报告人: Xiaodong Zhang, Robert M. Critchfield Professor ,The Ohio State University
时间: 6月24日,10:00-11:00 am
地点: 0638太阳集团软件园校区办公楼二楼学术报告厅
主持人:陈宝权 教授
Title: Building Big Data Processing Systems under the Scale-out Computing Model
Abstract:
We have entered a data-driven decision making era in almost all the applications of the society. From a system perspective, an increasingly high volume of data has the following implications: (1) Conventional database systems, including parallel database systems, are not designed to such a big volume of data, demanding new system infrastructure. (2) Big data users from many application fields require cost-effective solutions for their analytics because conventional data processing solutions are not scalable and affordable. (3) System designers and practitioners highly demand various new software tools for big data processing and analytics. (4) Computing paradigm for data processing has been shifted from a scale-up model for high performance to a scale-out model for high throughput as the main role of computers becomes data centers.

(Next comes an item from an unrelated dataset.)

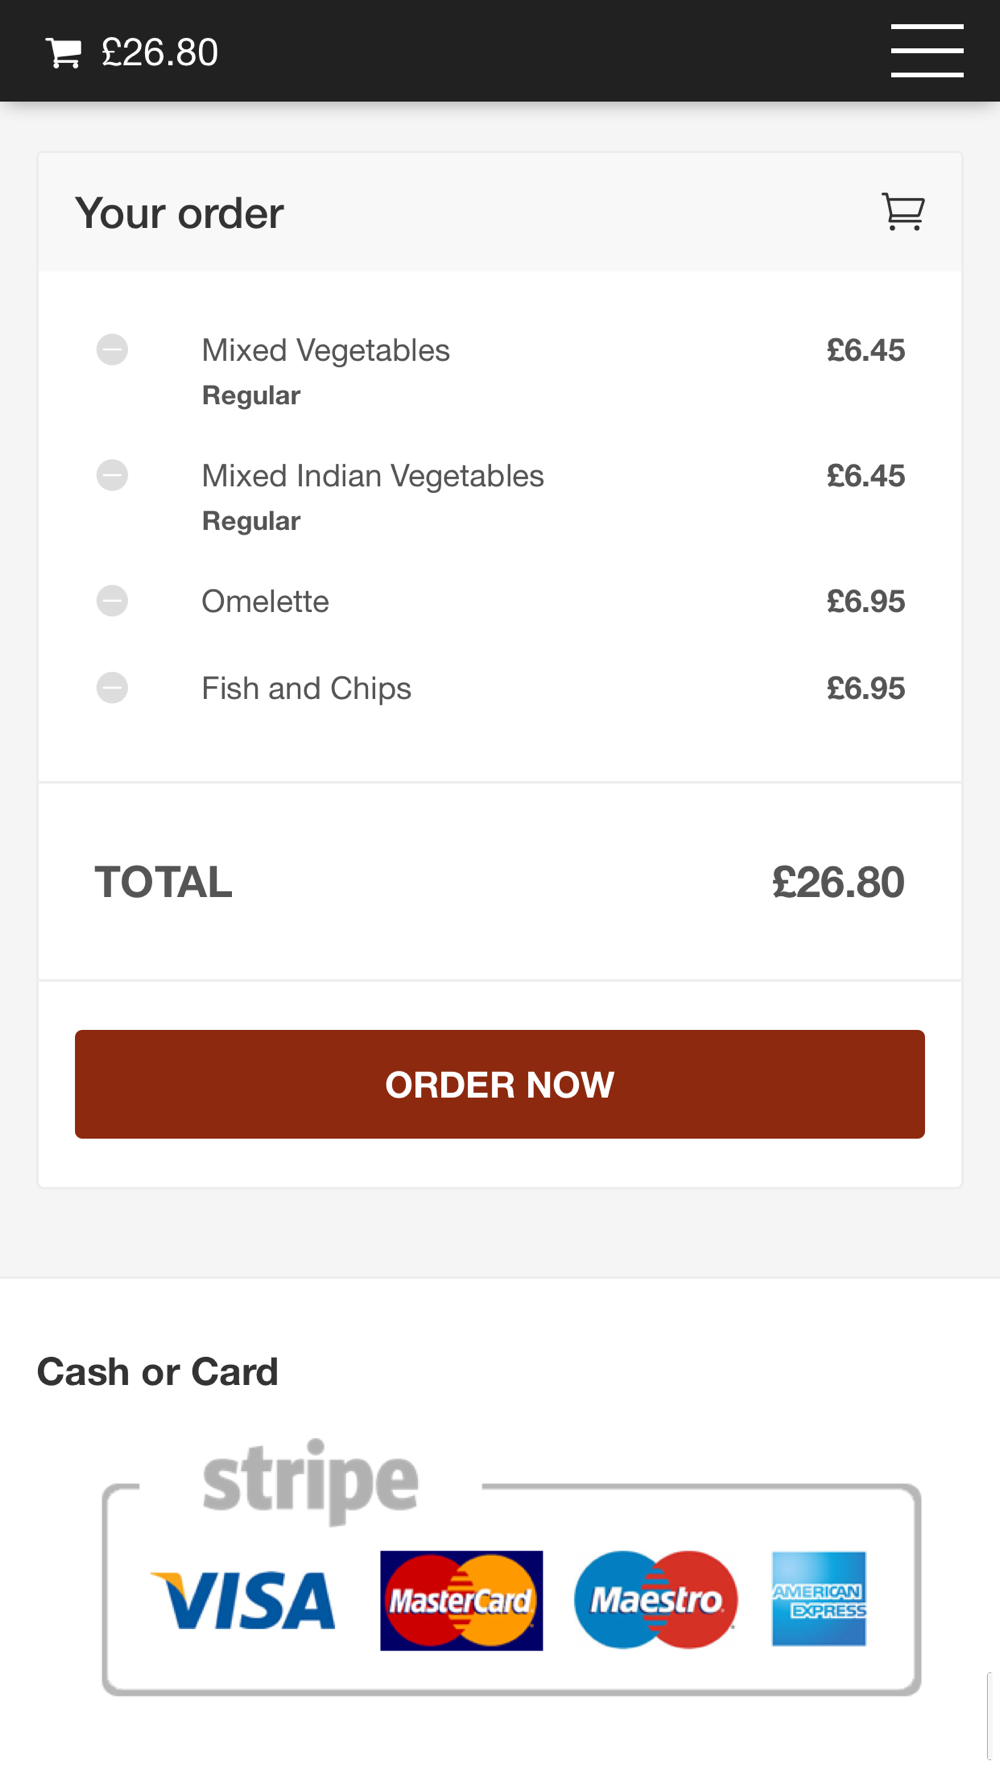Image resolution: width=1000 pixels, height=1778 pixels.
Task: Click the Your order heading
Action: point(180,213)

I will discuss how system community addresses the above mentioned issues by presenting a case study on major technical advancements in Apache Hive, which has been widely adopted by many organizations for various big data analytics applications. Closely working with many users and organizations, we have identified several shortcomings of the early version of Hive in its data storage structure, query planning, and query execution. I will present a community-based effort and show how academic research lays a foundation for Hive to improve its daily operations in production systems.
Bio:
Xiaodong Zhang is the Robert M. Critchfield Professor in Engineering and Chair of the Computer Science and Engineering Department at the Ohio State University. His research interests focus on data management in computer, networking and distributed systems. He has made strong efforts to transfer his academic research into advanced technology to impact production systems. He received his Ph.D. in Computer Science from University of Colorado at Boulder, where he received Distinguished Engineering Alumni Award in 2011. He is a Fellow of the ACM and a Fellow of IEEE.